SHEAR LOCALISATION AND ITS CONSEQUENCE ON TOOL WEAR IN HIGH SPEED MACHINING

摘要

(1) The flow stress decrease accompanying major microstructural softening events cause shear localisation in metal cutting. Dynamic recrystallisation and phase transformation are identified as major microstructural softening events occurring in the matrix that cause shear localisation. (2) A quantitative model to predict the onset of shear localised chip morphology is developed, which is rooted in Oxley's model for shear angle rotation to reach equilibrium shear angle. The occurrence of microstructural softening events before reaching the equilibrium shear angle is quantitatively analysed using the concept of critical strain for dynamic recrystallisation or phase transformation temperature. The model predictions on shear localised chip morphology due to dynamic recrystallisation are validated with the available flow stress data on 4340 steel. (3) The effect of lowering the phase transformation temperature in Fe-Ni-C model alloys by increasing the Ni content is shown to decrease the critical speed for the onset of shear localised chip morphology.
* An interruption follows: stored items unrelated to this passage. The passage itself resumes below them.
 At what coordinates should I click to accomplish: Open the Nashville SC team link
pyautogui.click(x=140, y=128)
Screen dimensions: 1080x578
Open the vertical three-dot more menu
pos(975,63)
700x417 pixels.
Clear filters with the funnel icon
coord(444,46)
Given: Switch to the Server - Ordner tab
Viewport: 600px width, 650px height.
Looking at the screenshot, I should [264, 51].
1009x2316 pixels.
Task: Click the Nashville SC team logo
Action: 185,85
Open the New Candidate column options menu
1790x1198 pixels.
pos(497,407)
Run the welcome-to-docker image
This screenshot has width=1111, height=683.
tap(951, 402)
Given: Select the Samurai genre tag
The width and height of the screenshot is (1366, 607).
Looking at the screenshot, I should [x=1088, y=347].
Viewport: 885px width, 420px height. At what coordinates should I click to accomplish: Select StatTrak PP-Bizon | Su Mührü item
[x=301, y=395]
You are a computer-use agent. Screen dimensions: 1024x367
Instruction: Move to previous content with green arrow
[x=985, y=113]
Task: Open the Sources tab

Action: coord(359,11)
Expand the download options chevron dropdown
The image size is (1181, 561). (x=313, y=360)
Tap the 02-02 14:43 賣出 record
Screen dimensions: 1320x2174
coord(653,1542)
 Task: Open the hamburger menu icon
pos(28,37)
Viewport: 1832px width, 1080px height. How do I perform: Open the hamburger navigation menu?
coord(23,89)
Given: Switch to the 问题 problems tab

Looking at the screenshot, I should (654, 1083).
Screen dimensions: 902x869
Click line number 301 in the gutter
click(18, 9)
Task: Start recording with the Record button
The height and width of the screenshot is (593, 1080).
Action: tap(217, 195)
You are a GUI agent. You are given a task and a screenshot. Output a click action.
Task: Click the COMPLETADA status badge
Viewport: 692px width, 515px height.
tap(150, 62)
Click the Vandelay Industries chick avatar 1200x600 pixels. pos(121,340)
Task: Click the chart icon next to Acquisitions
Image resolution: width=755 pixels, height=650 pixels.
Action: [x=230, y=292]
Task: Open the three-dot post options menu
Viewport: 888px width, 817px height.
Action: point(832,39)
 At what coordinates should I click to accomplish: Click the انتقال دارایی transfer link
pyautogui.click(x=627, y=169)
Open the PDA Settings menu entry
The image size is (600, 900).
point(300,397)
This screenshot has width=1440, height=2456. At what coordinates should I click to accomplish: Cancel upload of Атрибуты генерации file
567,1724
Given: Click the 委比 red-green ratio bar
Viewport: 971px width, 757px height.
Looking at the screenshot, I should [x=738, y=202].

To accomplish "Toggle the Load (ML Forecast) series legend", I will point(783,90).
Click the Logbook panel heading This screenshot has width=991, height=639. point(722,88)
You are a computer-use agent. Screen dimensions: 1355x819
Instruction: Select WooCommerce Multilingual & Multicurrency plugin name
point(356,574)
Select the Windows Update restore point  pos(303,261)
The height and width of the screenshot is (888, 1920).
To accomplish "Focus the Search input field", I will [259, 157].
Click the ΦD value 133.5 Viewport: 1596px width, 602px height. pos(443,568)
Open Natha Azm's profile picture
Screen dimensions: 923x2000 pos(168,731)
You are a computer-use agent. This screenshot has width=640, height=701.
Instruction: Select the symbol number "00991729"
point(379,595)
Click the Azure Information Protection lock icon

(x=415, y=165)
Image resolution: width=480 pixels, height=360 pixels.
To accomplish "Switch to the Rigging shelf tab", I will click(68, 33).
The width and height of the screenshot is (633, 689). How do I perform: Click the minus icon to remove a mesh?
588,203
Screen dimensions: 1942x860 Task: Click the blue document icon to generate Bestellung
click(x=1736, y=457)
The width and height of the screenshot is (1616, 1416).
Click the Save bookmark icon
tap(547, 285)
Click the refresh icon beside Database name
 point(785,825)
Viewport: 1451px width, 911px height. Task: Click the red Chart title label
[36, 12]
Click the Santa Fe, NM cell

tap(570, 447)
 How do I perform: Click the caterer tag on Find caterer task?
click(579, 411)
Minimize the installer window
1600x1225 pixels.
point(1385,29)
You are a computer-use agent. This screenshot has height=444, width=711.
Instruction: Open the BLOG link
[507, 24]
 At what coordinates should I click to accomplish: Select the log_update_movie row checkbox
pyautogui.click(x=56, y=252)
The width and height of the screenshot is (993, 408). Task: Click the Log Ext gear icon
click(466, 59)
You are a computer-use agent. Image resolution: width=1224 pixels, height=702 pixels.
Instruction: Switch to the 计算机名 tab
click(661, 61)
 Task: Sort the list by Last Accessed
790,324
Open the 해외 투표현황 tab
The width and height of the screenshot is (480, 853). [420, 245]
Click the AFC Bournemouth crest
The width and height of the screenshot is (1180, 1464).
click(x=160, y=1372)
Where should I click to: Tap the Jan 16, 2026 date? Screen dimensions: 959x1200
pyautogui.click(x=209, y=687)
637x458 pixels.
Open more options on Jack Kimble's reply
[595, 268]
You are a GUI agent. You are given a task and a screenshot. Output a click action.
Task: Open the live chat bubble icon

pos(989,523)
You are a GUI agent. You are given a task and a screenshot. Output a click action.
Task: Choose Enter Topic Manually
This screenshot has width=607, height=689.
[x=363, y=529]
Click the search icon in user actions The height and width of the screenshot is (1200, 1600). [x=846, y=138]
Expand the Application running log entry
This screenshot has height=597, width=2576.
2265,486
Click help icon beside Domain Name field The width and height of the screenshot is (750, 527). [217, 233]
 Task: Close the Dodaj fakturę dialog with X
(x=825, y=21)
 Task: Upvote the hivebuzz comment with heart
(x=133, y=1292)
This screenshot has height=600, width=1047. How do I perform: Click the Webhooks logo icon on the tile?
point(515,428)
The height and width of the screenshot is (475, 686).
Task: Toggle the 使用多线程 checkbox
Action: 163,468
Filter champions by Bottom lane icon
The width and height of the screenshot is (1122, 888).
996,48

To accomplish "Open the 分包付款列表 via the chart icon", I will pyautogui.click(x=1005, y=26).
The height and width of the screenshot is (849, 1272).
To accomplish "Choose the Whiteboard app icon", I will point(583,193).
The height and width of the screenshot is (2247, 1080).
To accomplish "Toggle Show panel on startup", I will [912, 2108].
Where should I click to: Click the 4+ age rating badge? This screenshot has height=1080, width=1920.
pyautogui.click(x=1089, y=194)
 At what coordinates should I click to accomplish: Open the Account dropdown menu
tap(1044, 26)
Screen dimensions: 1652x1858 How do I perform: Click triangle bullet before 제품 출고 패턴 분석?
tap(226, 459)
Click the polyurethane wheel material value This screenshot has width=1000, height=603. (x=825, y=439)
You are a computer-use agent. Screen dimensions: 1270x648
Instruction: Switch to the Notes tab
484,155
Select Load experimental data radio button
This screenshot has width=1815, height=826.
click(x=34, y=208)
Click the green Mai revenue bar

This is consistent with the model predictions. (4) The consequence of shear localisation in the secondary shear zone is to cause chemical crater wear. The consequence of shear localisation in the primary shear zone is to cause chemical wear localised at the cutting edge of the tool. (5) By lubricating the tool-chip interface through glassy oxide inclusions engineered into the steel, the tribology of seizure can be prevented. By preventing the shear localisation in the secondary shear zone, it is shown that shear localisation in the primary shear zone can be suppressed. Thus, inclusion engineering offers a viable strategy to prevent chemical tool wear caused by shear localisation in the secondary and primary shear zones. This is the basis for the design and development of self-lubricating steel.